Something is causing it to hang.

bbice · Post by **bbice** » Sat Jan 12, 2008 8:06 pm

Do you have any devices that are flagged as down? If so, maybe disable them.

I've got several devices on the other side of a firewall that I can (at least right now) only monitor via TCP and one day I noticed that if one of those systems was down cactid gathered data for everything that was up but also took almost the full 5 mins before giving up. I never bothered to try cmd.php instead but simply disabled the down device temporarily.

Maybe something to do with the way the firewall is config'd? (dropping packets rather than rejecting them I mean) (shrug)

rcaston · Post by **rcaston** » Sun Jan 13, 2008 11:59 am

bbice wrote:Do you have any devices that are flagged as down? If so, maybe disable them.

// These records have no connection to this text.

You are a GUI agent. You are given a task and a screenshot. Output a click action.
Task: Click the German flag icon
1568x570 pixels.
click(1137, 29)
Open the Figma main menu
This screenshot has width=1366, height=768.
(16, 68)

I've got several devices on the other side of a firewall that I can (at least right now) only monitor via TCP and one day I noticed that if one of those systems was down cactid gathered data for everything that was up but also took almost the full 5 mins before giving up. I never bothered to try cmd.php instead but simply disabled the down device temporarily.

It's good advice but all my devices are showing as 'up'.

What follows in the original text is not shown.